AB: Yes, good one. Well, I grew up in a very book-ish household, where people’s libidinal energy was going into the books they were reading and not into each other. So, that’s how I learned to process the world. I think that’s why I have the stamina for this–this is a crazy, labor-intensive pursuit. People who draw comics are often a little nuts. You have to be able to sit and spend endless hours drawing.
UA: I know you go long periods of time without making comics. But then, something compels you to start creating again. I’m thinking how, after the 2016 election, you brought back Dykes to Watch Out For.
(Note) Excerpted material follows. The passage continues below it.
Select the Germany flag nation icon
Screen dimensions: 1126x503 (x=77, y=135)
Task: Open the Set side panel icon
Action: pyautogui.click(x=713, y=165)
AB: I just did a few episodes at that point. I didn’t really bring it back. In that abysmal moment, I realized I missed the characters and the way that they talked about the world and politics. It was sort of self-soothing for me to bring them back and explore them a little. I didn’t think I wanted to do it permanently, but now that I am working with them again, I’m psyched to be doing it.
UA: Is it always a far-reaching, maybe political, moment that has you reaching back to these characters?
AB: No, I was very happy to let go of them when I stopped writing. I wrote this strip for twenty-five years until 2008, when I very misguidedly thought the country was moving in a good direction, and I could go do other things. It was so demanding keeping up a regular comic strip. It just took over my life, and I wanted to do other stuff. Right now, finishing this book that I’ve been up to my ears in for the past two-and-a-half years, I’m like, I don’t want to do this again. I’m sure I will, but right now, I’m not ready.
UA: You wouldn’t say, then, you’re writing this book because you’re in one of these times.
AB: No, this just evolved not out of any particular crisis. This is just the next project I wanted to do after my last book.